The study met its Primary endpoint and the Correct Localization Rate of occult disease or the Positive Predictive Value ranged from 84.8% to 87% for the three independent reviewers. The Correct Localization Rate of occult disease was maintained regardless of PSA values and the F-18 DCFPyL PET/CT imaging detected disease even at the lowest of PSA values. Regarding the Secondary endpoint of impact of F-18 DCFPyL PET/CT imaging on treatment, 64% of patients had a change in management due to findings noted on the imaging study, of which 78% were attributable to positive findings on the imaging study, and 21.4% to negative findings on F-18 DCFPyL PET/CT imaging study. Specific changes in the treatment management included change in the goal of patients disease management from a noncurative approach to a curative salvage local therapy in 21% of patients, 28% changed from receiving salvage local therapy to systemic therapy or added systemic therapy, 23.9% changed from observation status to initiation of therapy and 4.4% changed from planned treatment to observation alone.
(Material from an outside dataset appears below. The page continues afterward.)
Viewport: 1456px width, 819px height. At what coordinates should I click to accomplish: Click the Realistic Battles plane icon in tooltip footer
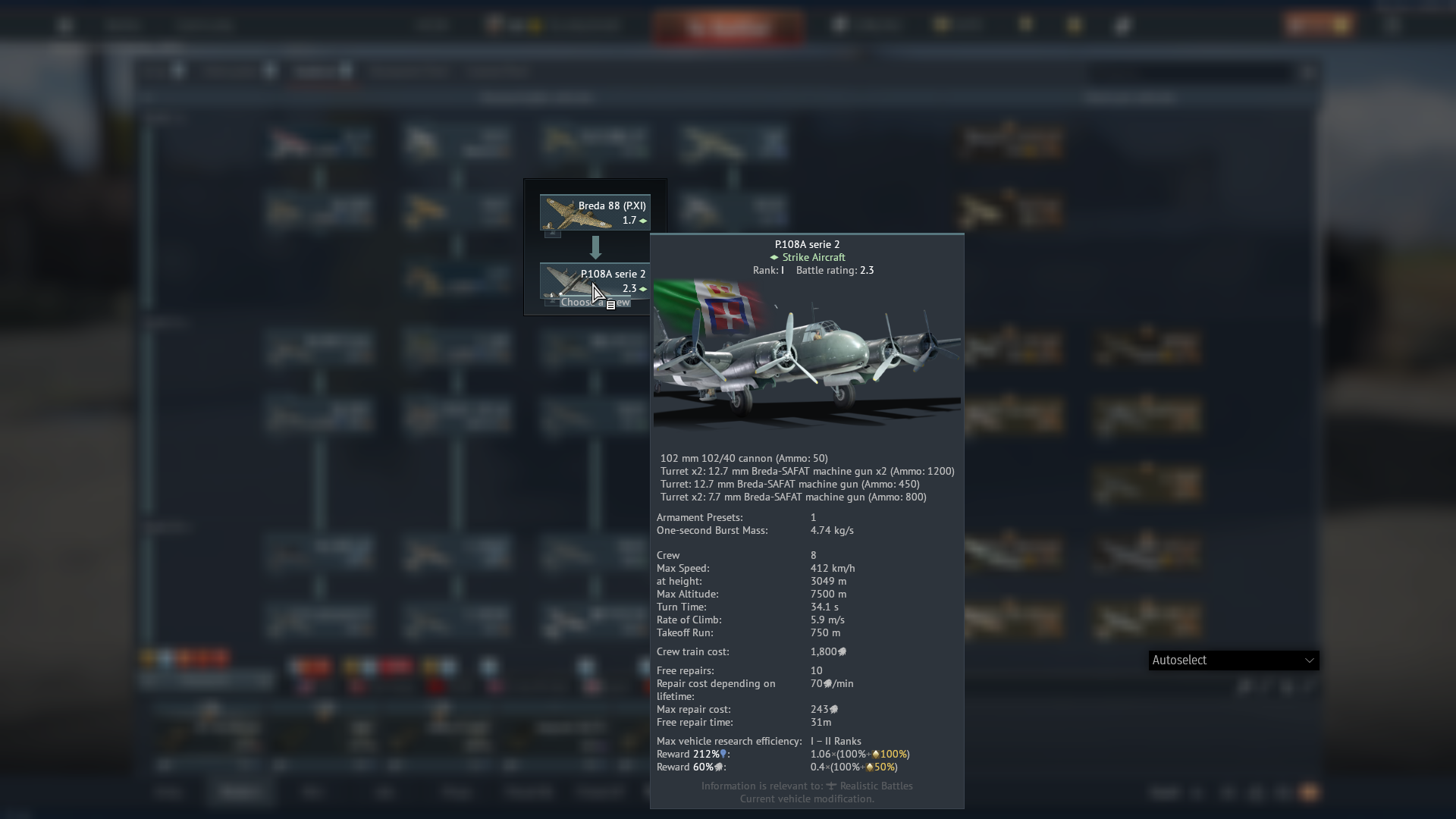831,786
It was concluded that PSMA-targeted F-18 DCFPyL PET/CT imaging detected and localized occult disease in most men with biochemical recurrence, presenting with negative or equivocal findings on conventional imaging. Further, F-18 DCFPyL PET/CT imaging provided actionable information that led to change in treatment plans for the majority of patients, thus providing evidence that PSMA PET imaging may be valuable in men with recurrent or suspected metastatic prostate cancer.
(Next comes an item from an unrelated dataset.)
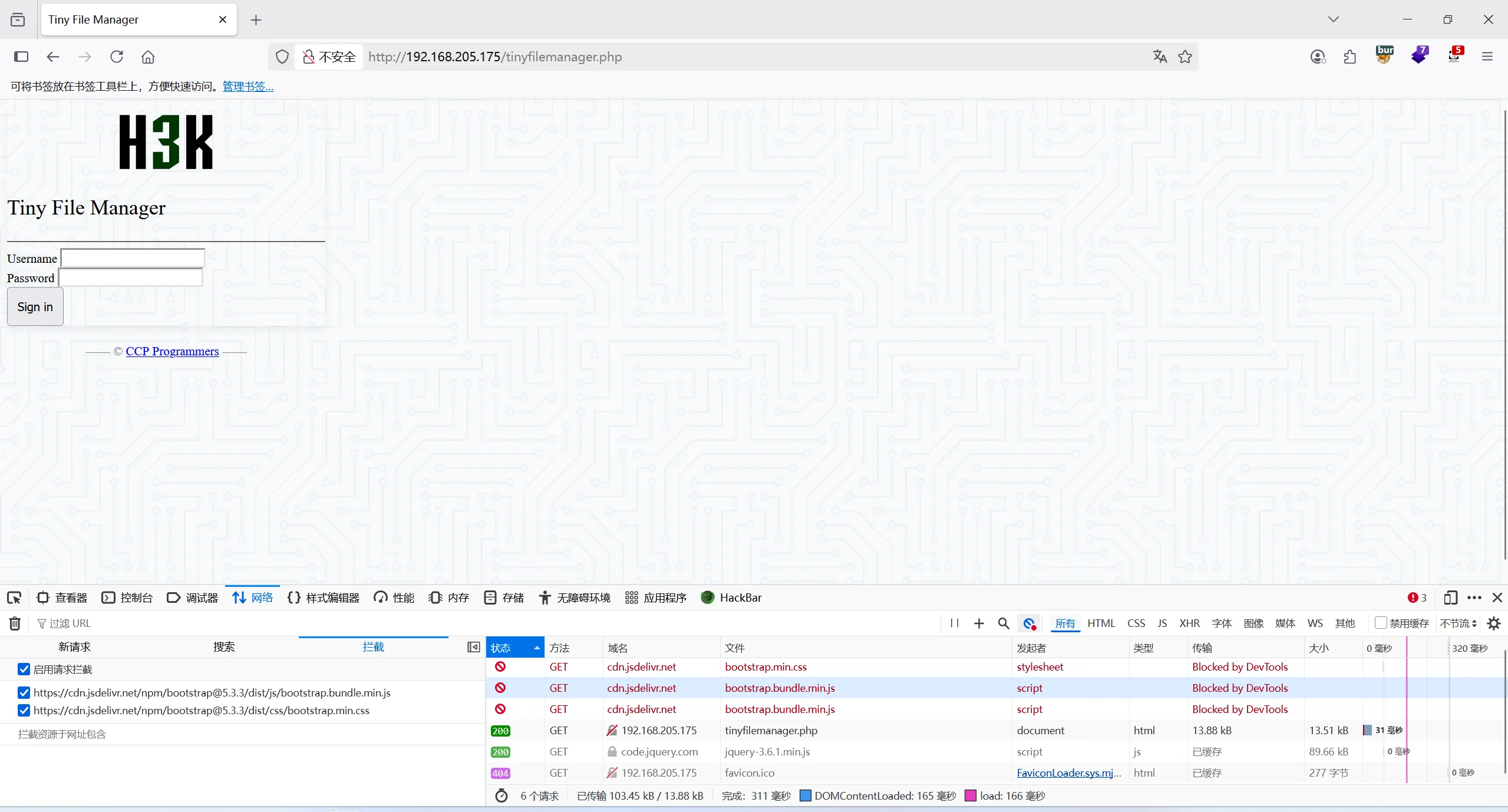Click the element picker icon in DevTools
Impact of PSMA-targeted imaging with 18F-DCFPyL-PET/CT on clinical management of patients (pts) with biochemically recurrent (BCR) prostate cancer (PCa): Results from a phase III, prospective, multicenter study (CONDOR). Morris MJ, Carroll PR, Saperstein L, et al. DOI: 10.1200/JCO.2020.38.15_suppl.5501 Journal of Clinical Oncology 38, no. 15_suppl (May 20, 2020) 5501-5501.